The researchers also have speculated that in some fatal cases of "hiker heart attacks" in Colorado's high country, lightning strikes near the victims could have provided enough of a magnetic field to induce a brief, severe current causing death. Since most of the cases involved solitary hikers, witnesses were generally lacking, said Wachtel.
"It is known that perfectly healthy people go off hiking in the mountains and suddenly succumb to heart attacks," said Wachtel. "We think this hypothesis may help explain some of these occurrences."
Lightning can kill at any altitude, the researchers stressed. In one case cited by the authors in Lancet, a foursome of golfers standing under a tree that was struck by lightning. One golfer sustained burns, two were knocked unconscious and a fourth who suffered cardiac arrest died about three weeks later, although he exhibited no evidence of external burns or other physical damage from lightning.

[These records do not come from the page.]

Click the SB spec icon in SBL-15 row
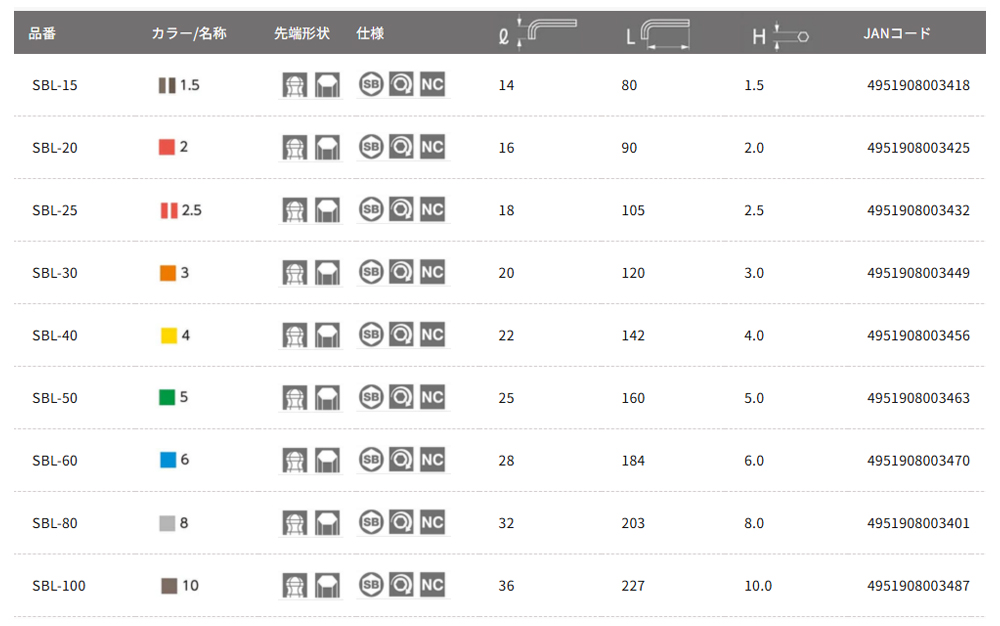 371,84
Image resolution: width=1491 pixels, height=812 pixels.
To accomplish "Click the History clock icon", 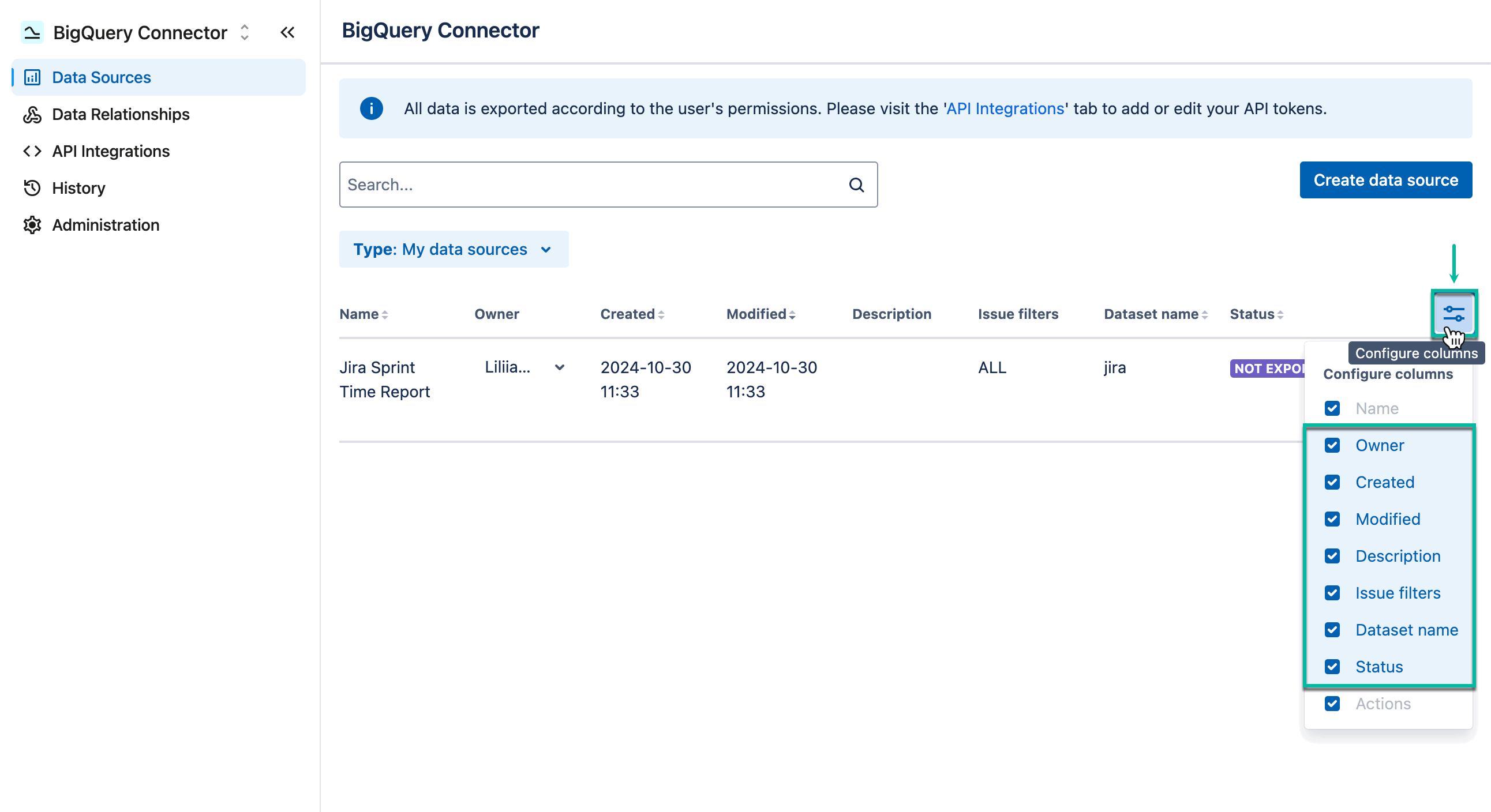I will coord(32,187).
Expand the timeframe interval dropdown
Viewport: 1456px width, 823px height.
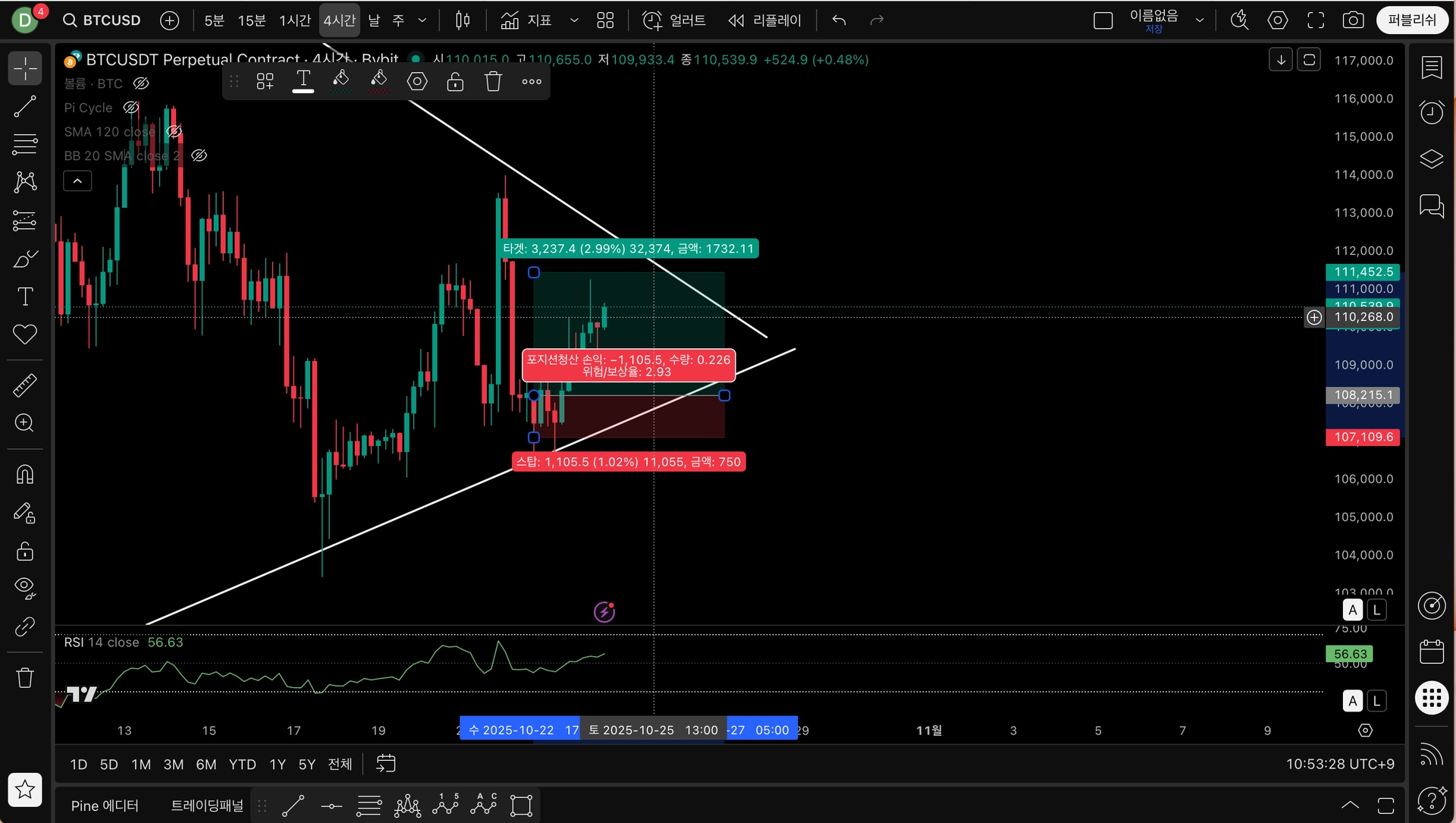(x=422, y=20)
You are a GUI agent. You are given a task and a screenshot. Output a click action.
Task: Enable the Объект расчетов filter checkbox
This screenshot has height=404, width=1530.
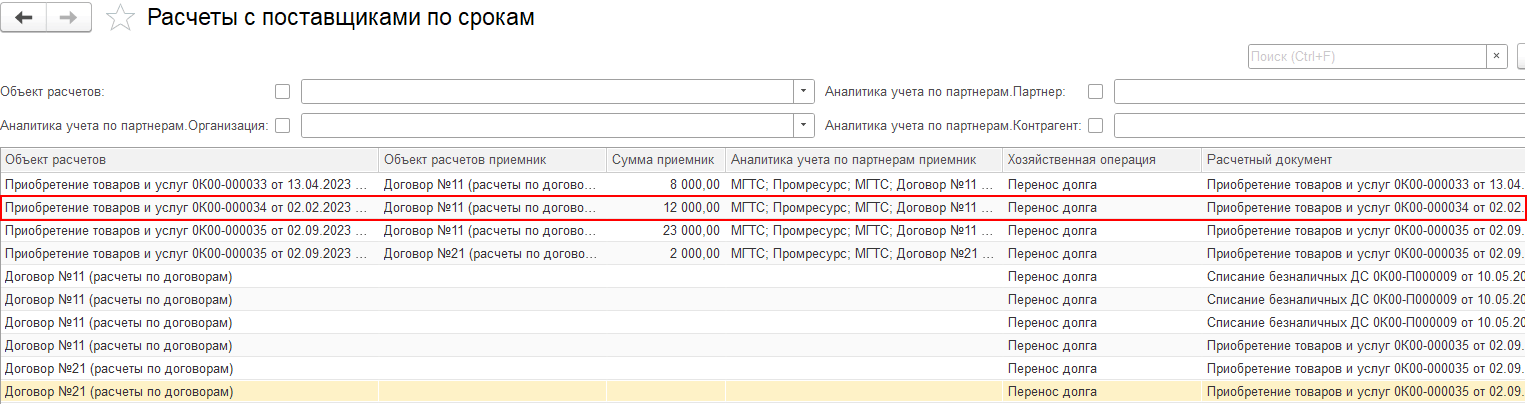(282, 92)
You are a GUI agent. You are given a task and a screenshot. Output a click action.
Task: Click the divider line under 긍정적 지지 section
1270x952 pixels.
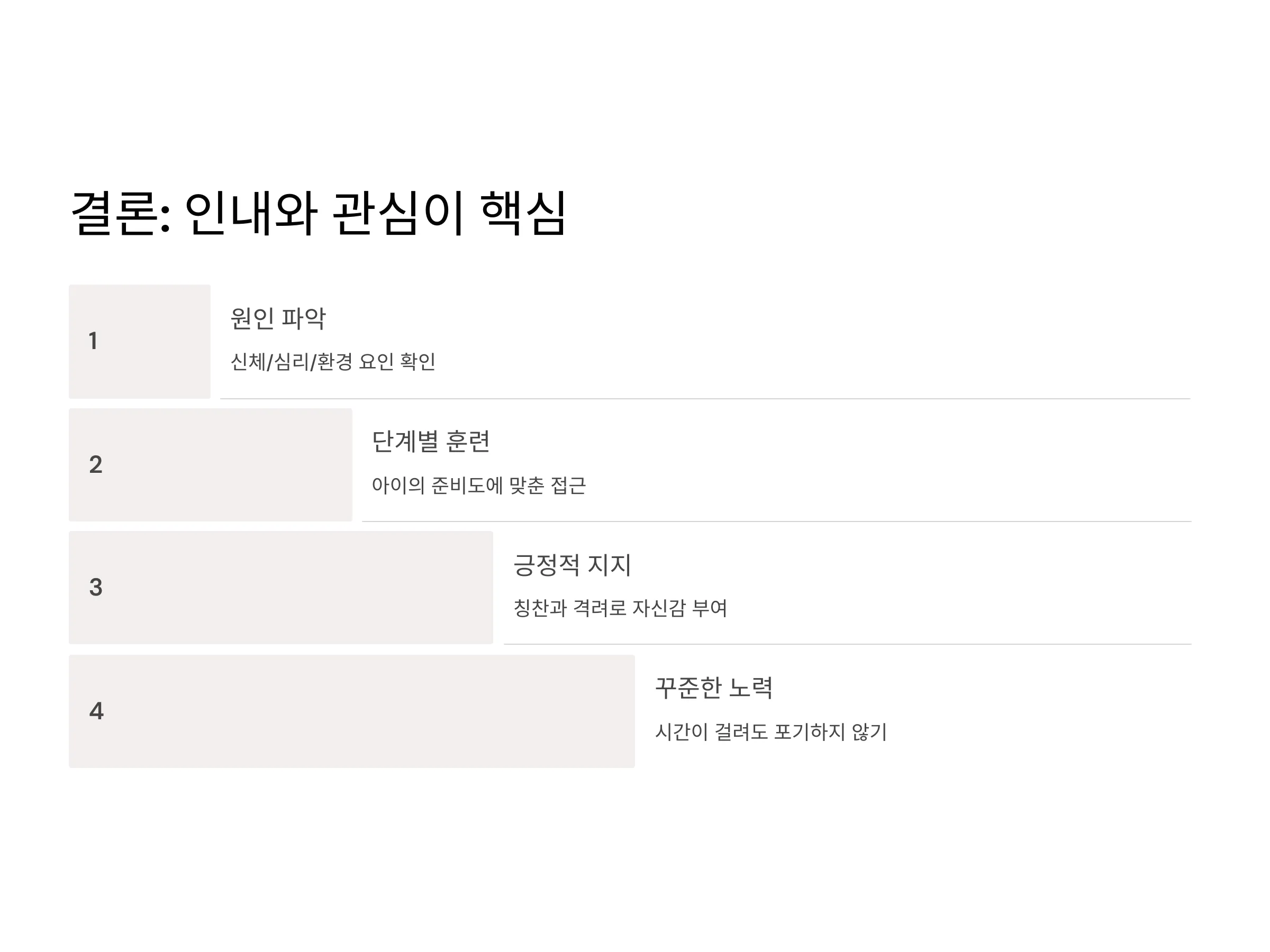pos(847,644)
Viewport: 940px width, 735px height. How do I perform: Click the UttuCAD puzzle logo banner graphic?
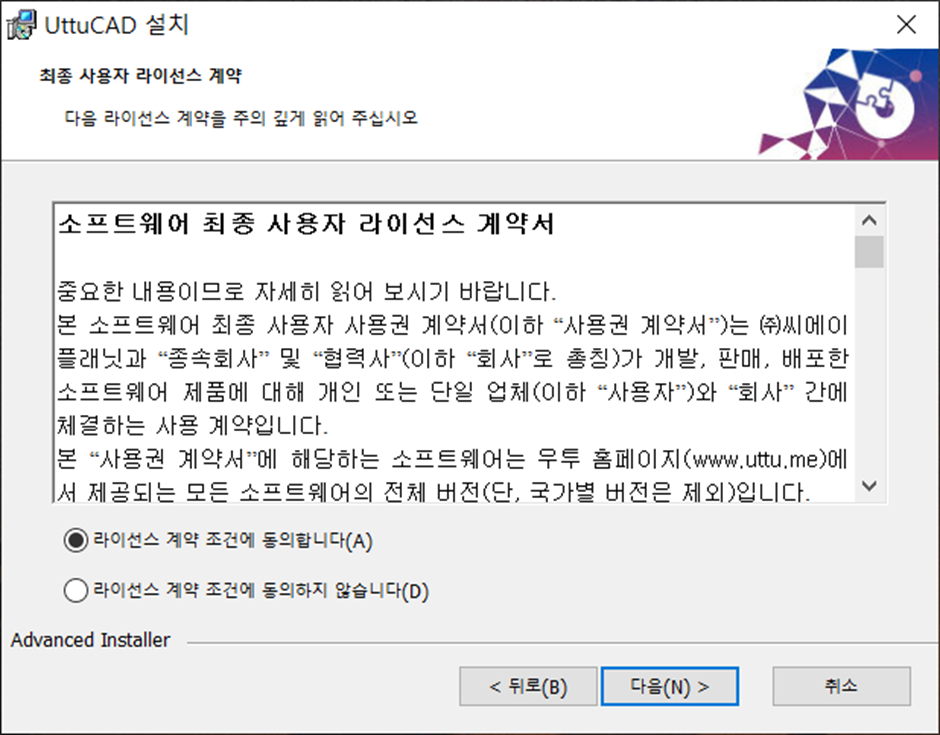click(848, 104)
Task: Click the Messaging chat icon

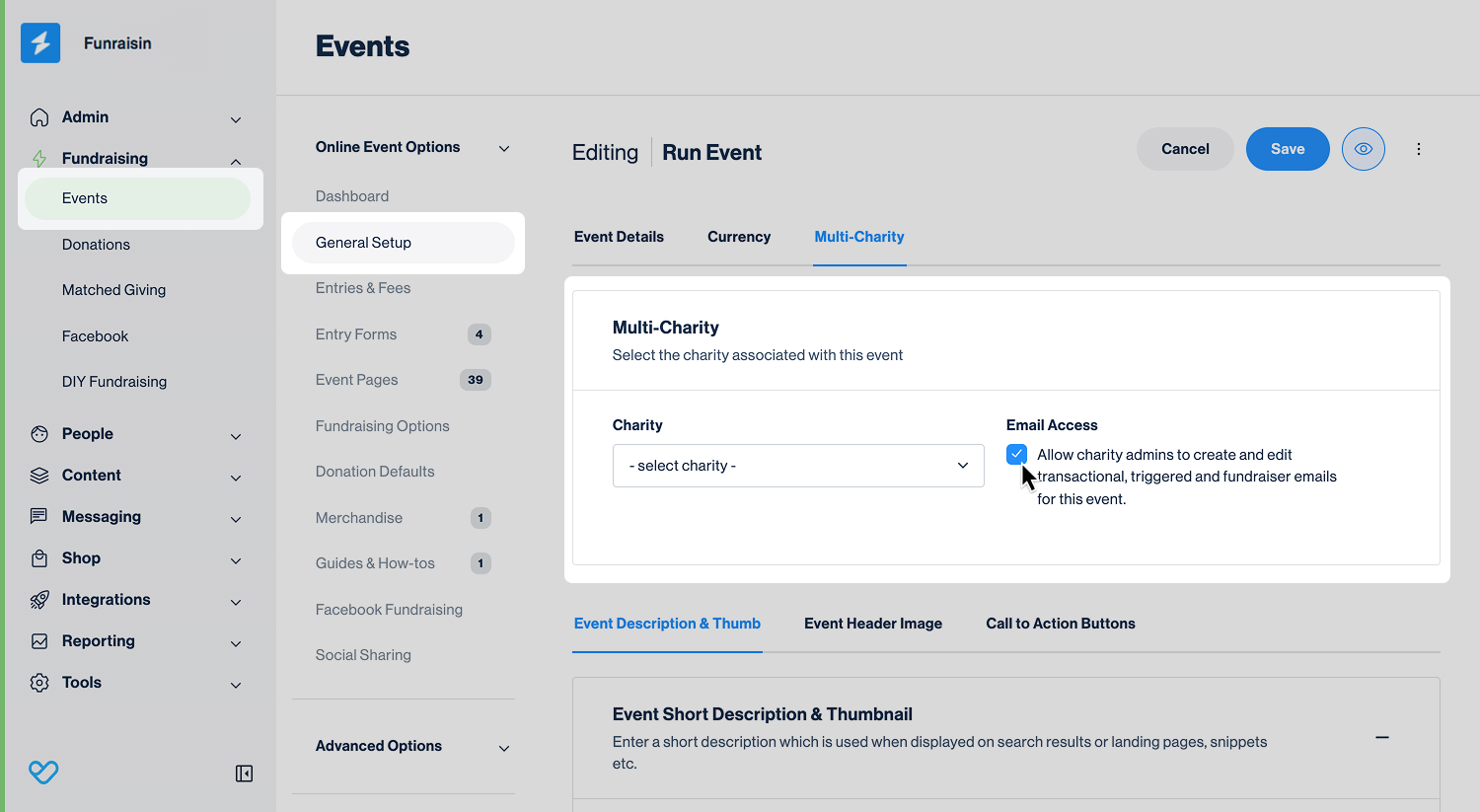Action: [39, 517]
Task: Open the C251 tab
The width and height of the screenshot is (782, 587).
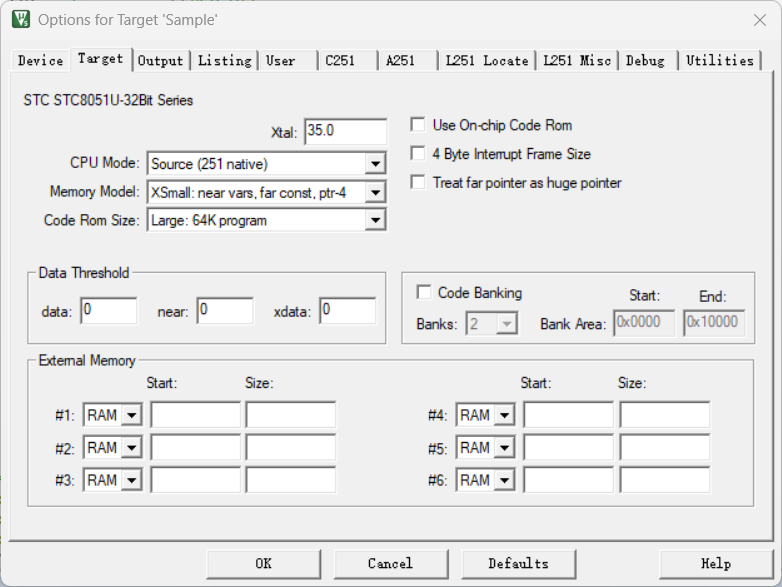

Although varying studies estimate from 100 to 400 people are killed annually in the nation by lightning, the death toll probably is underestimated, said Wachtel. New Mexico ranks first in lightning fatalities with 1.88 deaths per million people annually, while Colorado ranks sixth with 1.04, according to a 1987 report by the National Oceanic and Atmospheric Administration.
Lightning had been thought to affect victims in one of three ways: a lightning bolt hitting them directly; indirect hits by a "side flash" of lightning that causes electrical current to enter their bodies; or injuries or electrocution by lightning hitting and traveling through the ground. Lightning currents have been known to travel long distances underground, Wachtel said.
"The new magnetic induction hypothesis now presents a fourth route for lightning injury or death," Wachtel said.
Wachtel advises that people caught outdoors in lightning storms run to their vehicles and jump in if time permits. If not, he advises they assume a "baseball-catcher position" with their feet close together and hold their hands over their ears to minimize the impact of the electrical field of lightning and the accompanying noise.